Stesichorus was a Greek poet from the first half of the 6th century BCE. Born probably in Metaurus in South Italy (today’s Gioia Tauro), he subsequently settled in Himera on the north coast of Sicily. His poetry consists of vivid mythological narratives, thousands of lines long, in lyric verse—that is, they are designed to be sung, in contrast to the recited epic poems of Homer, with which Stesichorus’s poetry creatively interacts. Stesichorus’s works were performed by a singing and dancing chorus—his very name means “he who sets up the chorus”—and were intended not merely for local festivals but for audiences across the Greek world.
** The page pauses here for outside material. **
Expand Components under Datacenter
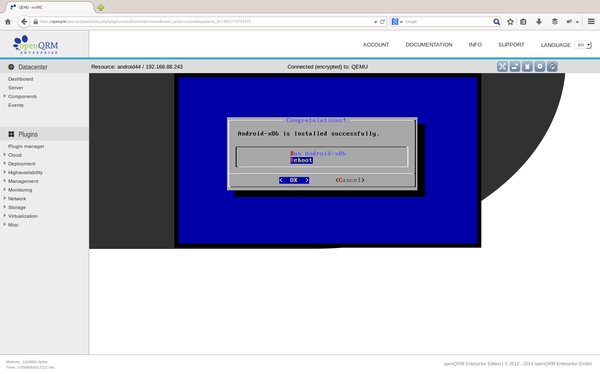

Stesichorus’s works had a considerable influence on later Greek poetry, especially tragedy; collected into twenty-six books in the Hellenistic period, they survived until roughly the 3rd century CE. For more than a millennium the only remains of Stesichorus’s oeuvre were quotations and paraphrases buried in the text of writers whose works did survive antiquity; but since the 1950s several ancient papyri, many of them extensive texts, have been published which furnish us with a clearer picture of one of the great poets of antiquity.

Editions and Commentaries

The most up-to-date text containing all the fragments of Stesichorus’s poetry, in Greek and with an English translation, is Finglass 2014b; this is accompanied by a detailed introduction to Stesichorus and his poetry (Finglass 2014a), and a commentary (Finglass 2014c, Davies and Finglass 2014). The standard edition of the testimonia (i.e., references to Stesichorus in other ancient sources) is Ercoles 2013. Earlier editions include Campbell 1991 (fragments and testimonia, with English translation) and Davies 1991 (fragments only, no translation). Budelmann 2018 contains some of the Geryoneis fragments with a commentary.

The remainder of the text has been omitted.